Sexy woman, now in her sixties
 Story three ups the ridiculously rose tinted ante even further: a fifty-ish artist starts an affair with his eighteen year old daughter's best friend. His wife is oblivious to it, but his daughter finds out the truth when she discovers the nude portrait her Dad has been working on inbetween sessions with her schoolmate. Does she call 999 - or Esther Rantzen? Does she run tearfully to Mum, or slide into depression and slit her wrists with her father's razor? No. No, she doesn't. She doesn't even kick her friend in the fanny. She just laughs and says 'well, if I wasn't his daughter, I'd probably go for him myself' and vows to keep it all a secret. This film is MENTAL.

Insider Art
 Saving the most ridiculous for last...when Ted's wife finds out from an anonymous note that her husband has been knocking off her best friend and neighbour every Tuesday and Thursday night for a year, does she have a nervous breakdown and go back to Mother? Or perhaps slash her friend across the face with a broken bottle before kicking his arse out onto the street? No, the two women talk about it rationally and decide that they should all live together and run around after him like a King, lighting his fags and bringing him cups of tea, taking it in turns to sleep with him, washing him down as he takes a shower and, I shit you not, dressing like prostitutes on his birthday and having a three way.

Yeah, right

A moment of discord creeps in when the lover becomes pregnant, something the wife is medically unable to do. Ah, you think, that's pissed on your chips, mate, the end is nigh, but, no, she has twins, a boy and a girl, gives one to her friend, and everybody's happy again. It ends with smug bastard Ted addressing the camera and saying 'take a tip from me, fellas, if you've got a problem with the other woman, try introducing her to the wife. You never know, you might have my luck.' Yes, you might. Or, conversely, you might end up staggering into A & E clutching your severed knackers in your hand.

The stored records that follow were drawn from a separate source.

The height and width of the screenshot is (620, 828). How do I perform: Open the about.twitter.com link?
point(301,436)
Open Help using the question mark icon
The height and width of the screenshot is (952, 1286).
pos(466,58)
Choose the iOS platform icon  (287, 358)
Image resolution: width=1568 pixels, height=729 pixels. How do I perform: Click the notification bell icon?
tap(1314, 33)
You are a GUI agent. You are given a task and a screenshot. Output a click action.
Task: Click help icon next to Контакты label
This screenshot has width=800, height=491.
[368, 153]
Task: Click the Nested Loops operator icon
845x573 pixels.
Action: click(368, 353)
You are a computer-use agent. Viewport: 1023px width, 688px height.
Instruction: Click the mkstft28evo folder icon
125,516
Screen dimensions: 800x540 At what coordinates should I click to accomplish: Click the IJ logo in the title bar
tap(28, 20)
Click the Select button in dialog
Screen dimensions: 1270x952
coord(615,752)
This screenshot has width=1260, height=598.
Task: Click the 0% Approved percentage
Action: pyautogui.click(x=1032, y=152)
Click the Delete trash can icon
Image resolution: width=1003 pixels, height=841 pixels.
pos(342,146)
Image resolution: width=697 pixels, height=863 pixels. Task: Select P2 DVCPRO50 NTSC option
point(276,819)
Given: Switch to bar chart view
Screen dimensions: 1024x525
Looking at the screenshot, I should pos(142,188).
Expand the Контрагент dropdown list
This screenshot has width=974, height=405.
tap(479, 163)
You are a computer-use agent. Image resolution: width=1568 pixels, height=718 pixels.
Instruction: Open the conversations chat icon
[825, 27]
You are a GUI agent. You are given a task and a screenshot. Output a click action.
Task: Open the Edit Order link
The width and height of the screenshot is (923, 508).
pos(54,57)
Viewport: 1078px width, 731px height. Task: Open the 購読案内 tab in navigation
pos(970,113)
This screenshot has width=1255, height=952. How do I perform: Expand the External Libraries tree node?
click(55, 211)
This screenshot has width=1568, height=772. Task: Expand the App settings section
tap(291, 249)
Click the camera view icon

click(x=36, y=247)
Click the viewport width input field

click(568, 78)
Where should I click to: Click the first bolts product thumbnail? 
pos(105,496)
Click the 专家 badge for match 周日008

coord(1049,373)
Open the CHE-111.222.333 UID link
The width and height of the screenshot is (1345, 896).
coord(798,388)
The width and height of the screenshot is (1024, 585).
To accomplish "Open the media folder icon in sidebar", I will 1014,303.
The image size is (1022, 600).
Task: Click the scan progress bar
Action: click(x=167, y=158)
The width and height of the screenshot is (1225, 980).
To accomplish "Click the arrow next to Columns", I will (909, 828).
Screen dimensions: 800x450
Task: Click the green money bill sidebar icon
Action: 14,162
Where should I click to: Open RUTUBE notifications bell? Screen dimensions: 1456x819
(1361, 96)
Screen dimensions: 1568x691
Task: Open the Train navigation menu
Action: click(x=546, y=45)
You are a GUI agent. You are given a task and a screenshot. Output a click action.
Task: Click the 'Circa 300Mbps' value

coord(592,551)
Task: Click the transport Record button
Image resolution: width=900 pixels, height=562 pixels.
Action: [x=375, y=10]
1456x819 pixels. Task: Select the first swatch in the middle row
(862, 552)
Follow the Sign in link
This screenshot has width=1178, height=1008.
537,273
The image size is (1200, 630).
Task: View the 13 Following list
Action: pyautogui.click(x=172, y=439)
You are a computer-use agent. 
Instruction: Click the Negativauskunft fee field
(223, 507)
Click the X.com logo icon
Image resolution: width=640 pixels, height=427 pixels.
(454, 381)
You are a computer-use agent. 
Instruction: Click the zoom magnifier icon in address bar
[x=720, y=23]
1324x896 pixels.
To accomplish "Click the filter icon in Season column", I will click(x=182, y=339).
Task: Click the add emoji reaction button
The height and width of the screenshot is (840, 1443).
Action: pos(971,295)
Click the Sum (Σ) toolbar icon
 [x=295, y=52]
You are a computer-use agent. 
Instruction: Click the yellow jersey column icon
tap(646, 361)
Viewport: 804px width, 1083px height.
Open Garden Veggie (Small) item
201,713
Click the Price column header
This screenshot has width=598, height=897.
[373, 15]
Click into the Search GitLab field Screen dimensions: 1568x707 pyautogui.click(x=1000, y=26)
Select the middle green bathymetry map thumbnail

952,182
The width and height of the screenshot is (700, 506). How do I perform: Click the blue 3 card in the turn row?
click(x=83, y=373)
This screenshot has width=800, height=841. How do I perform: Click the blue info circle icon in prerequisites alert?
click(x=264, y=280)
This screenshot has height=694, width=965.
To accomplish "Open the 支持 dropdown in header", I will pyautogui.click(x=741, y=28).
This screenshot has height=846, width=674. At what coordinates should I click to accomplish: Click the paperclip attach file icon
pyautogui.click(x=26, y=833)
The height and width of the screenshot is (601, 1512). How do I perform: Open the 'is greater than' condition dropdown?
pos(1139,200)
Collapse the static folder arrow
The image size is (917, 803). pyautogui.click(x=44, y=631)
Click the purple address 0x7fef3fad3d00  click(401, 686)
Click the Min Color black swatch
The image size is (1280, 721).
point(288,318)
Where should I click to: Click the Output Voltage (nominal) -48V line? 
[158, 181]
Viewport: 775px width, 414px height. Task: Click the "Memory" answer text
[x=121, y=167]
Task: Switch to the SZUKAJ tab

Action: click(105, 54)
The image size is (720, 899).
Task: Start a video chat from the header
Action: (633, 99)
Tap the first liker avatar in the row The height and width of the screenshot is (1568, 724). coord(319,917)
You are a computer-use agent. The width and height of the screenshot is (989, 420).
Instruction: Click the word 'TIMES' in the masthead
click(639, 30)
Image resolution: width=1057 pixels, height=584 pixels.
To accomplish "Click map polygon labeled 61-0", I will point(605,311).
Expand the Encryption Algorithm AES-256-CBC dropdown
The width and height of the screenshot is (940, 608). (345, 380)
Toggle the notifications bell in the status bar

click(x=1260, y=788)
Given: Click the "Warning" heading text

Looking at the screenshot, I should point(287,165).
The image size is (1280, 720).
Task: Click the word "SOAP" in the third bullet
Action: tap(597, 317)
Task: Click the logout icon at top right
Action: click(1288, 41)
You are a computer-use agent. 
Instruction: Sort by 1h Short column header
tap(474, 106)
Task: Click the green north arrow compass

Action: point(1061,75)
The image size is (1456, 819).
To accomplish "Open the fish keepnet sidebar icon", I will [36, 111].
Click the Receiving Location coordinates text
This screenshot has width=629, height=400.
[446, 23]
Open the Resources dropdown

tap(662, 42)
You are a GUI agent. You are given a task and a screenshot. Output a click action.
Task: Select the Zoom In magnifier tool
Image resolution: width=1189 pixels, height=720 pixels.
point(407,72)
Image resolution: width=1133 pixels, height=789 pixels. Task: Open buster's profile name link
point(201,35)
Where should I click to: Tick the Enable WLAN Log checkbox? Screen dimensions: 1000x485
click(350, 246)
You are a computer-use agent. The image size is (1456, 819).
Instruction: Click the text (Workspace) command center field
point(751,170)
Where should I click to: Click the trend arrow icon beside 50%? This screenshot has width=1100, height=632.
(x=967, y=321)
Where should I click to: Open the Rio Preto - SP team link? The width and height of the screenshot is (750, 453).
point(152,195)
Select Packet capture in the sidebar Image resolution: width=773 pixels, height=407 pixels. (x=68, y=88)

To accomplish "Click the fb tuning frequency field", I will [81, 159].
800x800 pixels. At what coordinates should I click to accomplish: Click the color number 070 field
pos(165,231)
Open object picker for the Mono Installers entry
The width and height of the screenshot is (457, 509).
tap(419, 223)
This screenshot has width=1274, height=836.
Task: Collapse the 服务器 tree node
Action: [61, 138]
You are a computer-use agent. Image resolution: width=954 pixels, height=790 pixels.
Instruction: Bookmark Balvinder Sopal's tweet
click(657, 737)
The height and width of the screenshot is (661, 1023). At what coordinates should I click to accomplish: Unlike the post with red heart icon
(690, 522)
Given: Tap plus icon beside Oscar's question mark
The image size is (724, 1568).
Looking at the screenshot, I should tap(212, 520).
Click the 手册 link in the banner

 Outrageous wish fulfillment aside, 'Sex & The Other Woman' is, generally, pretty innocuous, and often quite funny. It's the work of smut auteur, Stanley Long, an exploitation genius with a long list of production and direction credits, including the previously featured 'This, That & The Other'. We'll be seeing him again.

1 comment:

  1. By Christ, you watch some shite for this site.